The system is a multi-layer, soft rope, active heave compensated (AHC), drum-winch system that can be installed in offshore cranes and certified by DNV GL. It uses a drum winch, with Deep Tek chevron winch spooling (the rope is laid in a chevron pattern), which eases pressure and strain on the rope and prevents burying in of the rope, and 3km of 76mm, 12x3 strand LankoDeep AHC rope, made from DM20 XBO fiber with an IcoDyn 10 coating. Each system for Mermaid will also use a 110-tonne capacity knuckle boom crane from Jebsen and Jessen Offshore.

While there’s been concern about understanding the behavior of fiber rope, Rigo Bosman, an application development technician at Dutch company DSM Dyneema, says the DM20 XBO fiber is fully understood.

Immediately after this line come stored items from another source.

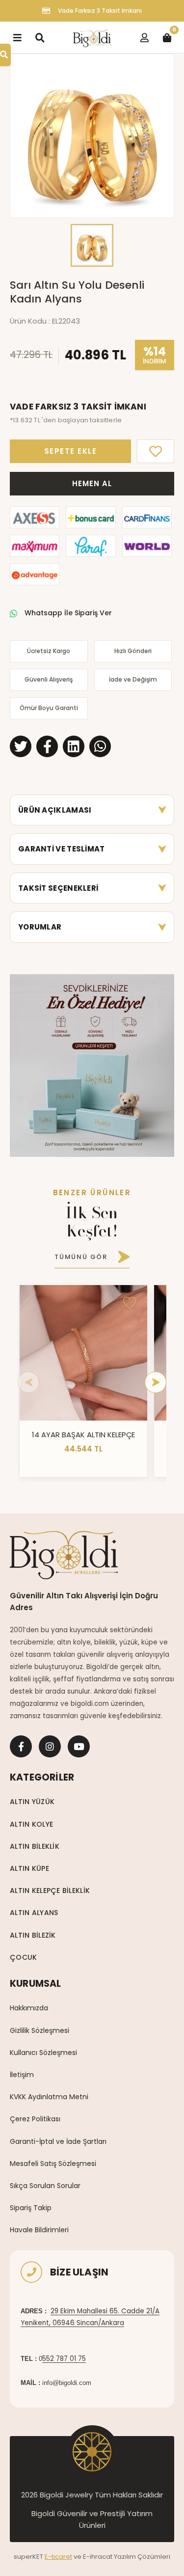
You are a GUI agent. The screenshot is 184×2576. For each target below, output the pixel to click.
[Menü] (17, 37)
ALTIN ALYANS (34, 1913)
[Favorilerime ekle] (129, 1303)
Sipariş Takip (31, 2208)
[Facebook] (21, 1746)
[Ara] (39, 37)
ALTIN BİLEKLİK (34, 1846)
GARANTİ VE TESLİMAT (61, 849)
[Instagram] (50, 1746)
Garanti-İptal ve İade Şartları (58, 2141)
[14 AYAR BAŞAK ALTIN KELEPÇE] (83, 1352)
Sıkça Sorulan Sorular (45, 2186)
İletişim (22, 2075)
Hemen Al (91, 483)
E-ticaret (58, 2556)
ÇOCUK (23, 1957)
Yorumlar (39, 927)
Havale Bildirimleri (39, 2230)
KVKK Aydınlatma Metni (49, 2097)
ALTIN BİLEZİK (33, 1935)
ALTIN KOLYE (31, 1824)
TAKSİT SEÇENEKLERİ (58, 888)
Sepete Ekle (70, 451)
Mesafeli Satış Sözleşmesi (53, 2163)
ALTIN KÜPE (29, 1868)
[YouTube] (79, 1746)
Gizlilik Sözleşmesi (39, 2030)
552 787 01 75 (64, 2358)
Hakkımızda (29, 2008)
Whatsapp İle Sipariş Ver (68, 613)
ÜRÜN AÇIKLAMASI (55, 810)
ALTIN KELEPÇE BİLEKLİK (50, 1890)
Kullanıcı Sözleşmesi (43, 2052)
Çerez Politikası (35, 2119)
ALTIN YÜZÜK (32, 1802)
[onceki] (28, 1382)
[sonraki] (155, 1382)
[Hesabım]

Dyneema DM20 XBO fiber has been developed to be used in ropes that combine high creep resistance with high bending performance, making it possible to use very high line tensions. At the rope’s performance point (maximum rope tension of 110-tonne and maximum rope temperature of 50°C) the rope has a margin of creep time to failure of more than three, in continuous use, during its lifetime.

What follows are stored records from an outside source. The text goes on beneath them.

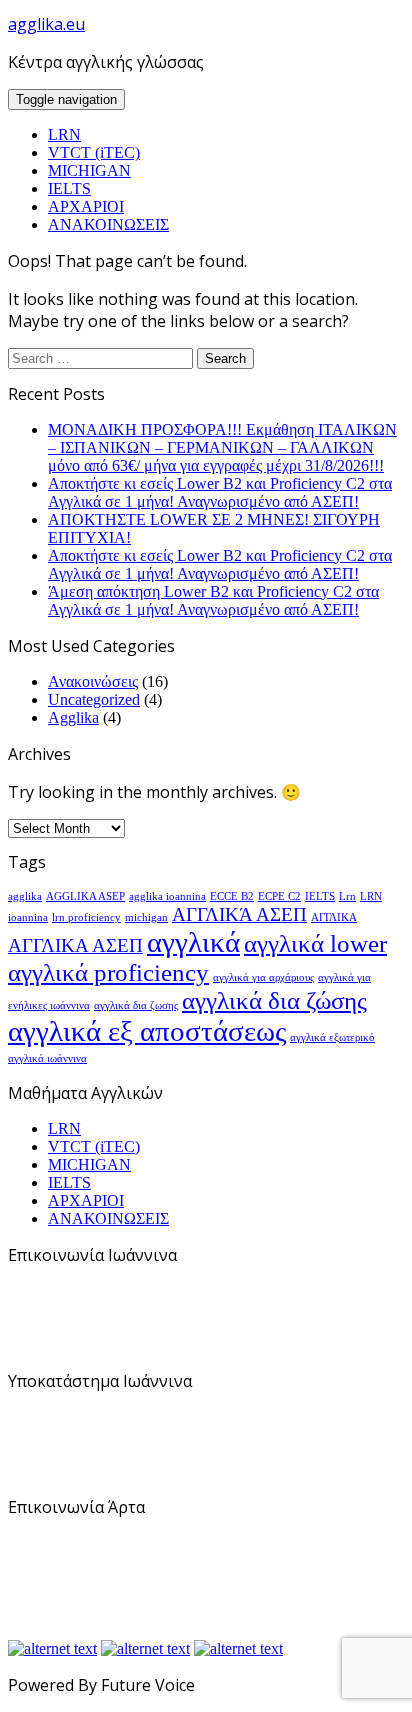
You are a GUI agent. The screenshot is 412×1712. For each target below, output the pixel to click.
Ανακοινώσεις (93, 681)
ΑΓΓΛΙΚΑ (334, 917)
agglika (25, 896)
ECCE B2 (232, 896)
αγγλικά (193, 942)
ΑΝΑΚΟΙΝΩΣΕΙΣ (108, 224)
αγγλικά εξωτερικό (332, 1037)
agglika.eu (46, 24)
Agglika (73, 717)
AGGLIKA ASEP (85, 896)
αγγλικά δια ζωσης (136, 1005)
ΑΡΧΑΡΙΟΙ (86, 206)
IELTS (69, 188)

The XBO is added to the HMPE fiber through a proprietary process developed by DSM Dyneema and lessens the internal abrasion in the rope as it is pulled back and forth over sheaves during active heave compensation operations, known as cyclic bending over sheave (CBOS).

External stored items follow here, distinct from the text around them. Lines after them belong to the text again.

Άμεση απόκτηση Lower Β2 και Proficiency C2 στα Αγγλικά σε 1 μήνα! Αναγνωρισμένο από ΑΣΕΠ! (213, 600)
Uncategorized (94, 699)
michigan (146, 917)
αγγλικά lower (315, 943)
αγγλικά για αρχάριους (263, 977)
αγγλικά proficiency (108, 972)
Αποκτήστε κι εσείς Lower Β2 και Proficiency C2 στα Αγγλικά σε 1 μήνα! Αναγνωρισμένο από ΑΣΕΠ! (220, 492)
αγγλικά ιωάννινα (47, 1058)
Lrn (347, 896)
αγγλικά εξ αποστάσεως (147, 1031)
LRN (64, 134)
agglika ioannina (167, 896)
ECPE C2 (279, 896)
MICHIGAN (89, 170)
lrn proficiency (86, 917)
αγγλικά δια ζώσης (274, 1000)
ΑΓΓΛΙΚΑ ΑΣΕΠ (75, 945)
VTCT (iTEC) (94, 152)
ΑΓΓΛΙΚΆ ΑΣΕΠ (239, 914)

The LankoDeep AHC 12x3 rope construction helps reduce the tension required to bed-in the rope, as well as reducing internal heating and abrasion in active heave compensation. Next to that, a new splice has been designed and certified to ensure that end connections are secure.

The soft rope system also comes with a monitoring system, which records all the operational data to model how the rope is performing and predict its remaining life. “That’s a real breakthrough,” Bosman says. “It requires that we have a logging system where we very accurately monitor, along the length of the rope, the energy input that DSM can translate into the remaining life, which helps maximize the value and benefit to the end user.” To do this, a DM20 XBO lifeTIME model is used to model and predict the rope’s status.

Heat generation can be an issue, so rope temperature management is performed via a pre-warning and alarms system to trigger water cooling. It has been shown that in realistic AHC operation conditions, the rope temperature will stay below 50°C when sprayed. In extreme conditions (high loads in a storm) the rope can be paid out to work on a new part of the rope, or AHC can be switched off.

The crane for the first system for Mermaid is to be supplied in June with testing through summer. The vessel is expected to be going to the market by yearend.

Also, higher capacity systems are under development. A 165-tonne at 3000m water depth has been proposed, and 275-tonne, 440-tonne and 825-tonne systems at 3000m are being developed.

“This is a project I don’t think any of the three companies could have done individually,” says Chris Ayers, president and CEO of WireCo WorldGroup, which owns Netherlands-based Lankhorst Ropes. “From the beginning, this made a lot of sense to us. We got the rope produced, and got a customer, and hope there are many more to come.”